Hyper-V R2 iSCSI Pass-thru Disk Performance

I'm working with a client and ran into a puzzling issue with disk performance using pass-thru disks and iSCSI on Hyper-V R2. Here's the setup:

2 Hyper-V R2 standalone physical servers (H1 and H2)
All storage is iSCSI using MCS for load balancing to an EMC Celerra
VHDs for virtual OS drives
Pass-thru disks for other storage

2 virtual Exchange 2007 mailbox servers (MB1 and MB2)
1 per physical host
Using CCR for high availabilty
OS drive is a VHD
Separate log and DB luns connected as pass-thru disks (PTD)

Everything seemed to be fine until yesterday when I needed to move some files around and the copy was terribly slow. I was copying from PTD to PTD and getting 8 MB/s throughput. I figured it was a link speed mismatch since that's about the speed of a 100Mbps connection, but everything was correctly connecting at 1 Gbps. I also verified on the physical host that both iSCSI links were carrying traffic and MCS was configured properly. We decided to test some other copy scenarios to guage the throughput. Monitoring the network activity showed utilization levels that change with the copy speed. Higher copy speeds = Higher link utilization

Inside Virtual server:
File share (LAN) to PTD - 100 MB/s
VHD to PTD - 50 MB/s
PTD to PTD - 25 MB/s

On Physical server:
LAN to iSCSI Lun - 100 MB/s
iSCSI to iSCSI - 300 MB/s
Local disk to iSCSI - 300 MB/s

Any guesses as to why the PTD to PTD copy performance is so slow? We did a test backup against a replica of the public folder database (I know PFs are supported in CCR, we'll move it when we get another virtual server built) and the iSCSI link utilization was about 10% which is the same slow utilization we see with the 25 MB/s throughput. That kind of performance just isn't going to work

Next we are going to advertise a lun directly to a test virtual server using the iSCSI initiator inside the VM and test the speed. I'm used to using the iscsi initiator inside a vm on VMWare because ESX doesn't load balance iSCSI connections. We'll see how that turns out, but does anyone have any thoughts in the meantime?
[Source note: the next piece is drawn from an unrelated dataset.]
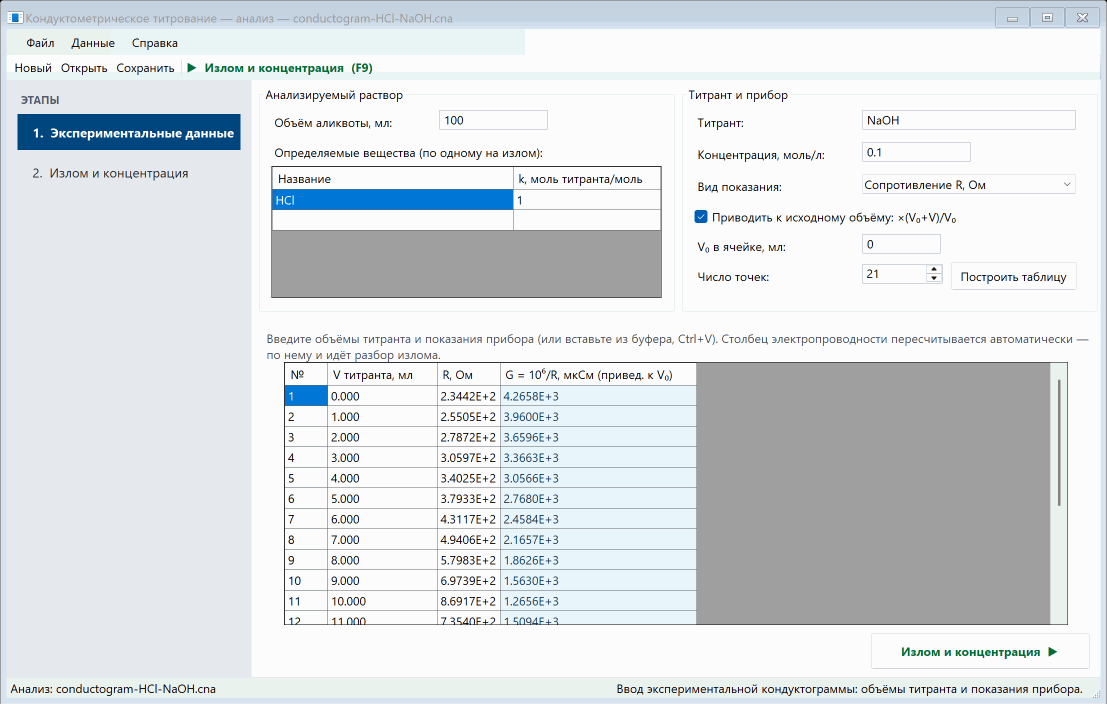This screenshot has width=1107, height=704.
Task: Open the Файл menu
Action: (40, 43)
Find more posts tagged with

Comments

Hyper-Me

Did you attach the pass through disks to the SCSI bus for the VM or the IDE bus?

I think i read somewhere that pass-throughs, especially for SQL use will suffer bad if left on the IDE bus.

Claymoore

Each pass-thru disk is on its own virtual SCSI controller.

Maybe I should test this with PTDs on the same virtual SCSI controller. I'm also running JetStress against these disks to see if the poor copy throughput is an indication of overall poor performance or just some strange quirk.

Claymoore

Curiouser and curiouser...

We did some copies on a different server using VHDs hosted on fibre channel and got similar VHD performance. We also tested copies between PTDs on the same virtual SCSI adaptor and got marginally better speeds (~45 MB/s). I ran three different JetStress tests, increasing the thread count each time, and the server passed with flying colors.

This seems to be a weird copy issue on the VMs and not an indication of poor underlying disk performance. Since we don't regularly copy data from one disk to another on Exchange (we were moving log files to a larger drive to support a migration without turning on circular logging), this copy issue won't be a problem.

kejs

Im experiencing the same speed issue.
I have windows 2008 r2 guest installed on ptd as mail server (exchange 2010)
ptd is iscsi disk attached to ide controller in hyperv.
this is a test environment. I get 15 MB/s when copying from ptd to ptd.
i wonder if this will impact my preformance when we go to production ? i dont have a lot of users, 80-100 but they do have 10gb pst files each waiting to be transfered to exch db.
copying form lan to ptd works as expected on 1 gbps link.

have you learned why is this happening since your original post?

thanks.

Claymoore

It was a SAN problem, not a Hyper-V problem. The SAN admins mistakenly set up the volume set as concantenated disks rather than striped disks. Essentially we were only writing to one spindle until it filled up, and then we would write to the next disk. They created a new striped set and I moved the data to those disks, but I stopped using PTDs and went with fixed disks on the new setup. PTDs were unnecessarily complicating things without any real performance benefit.

I think the 32GB of cache in their EMC Symmetrix was responsible for our passing grades when we ran JetStress. If you haven't already, download and run Jetstress to test out the disk performance
Microsoft Exchange Server Jetstress 2010
Download details: Microsoft Exchange Server Jetstress 2010 (64 bit)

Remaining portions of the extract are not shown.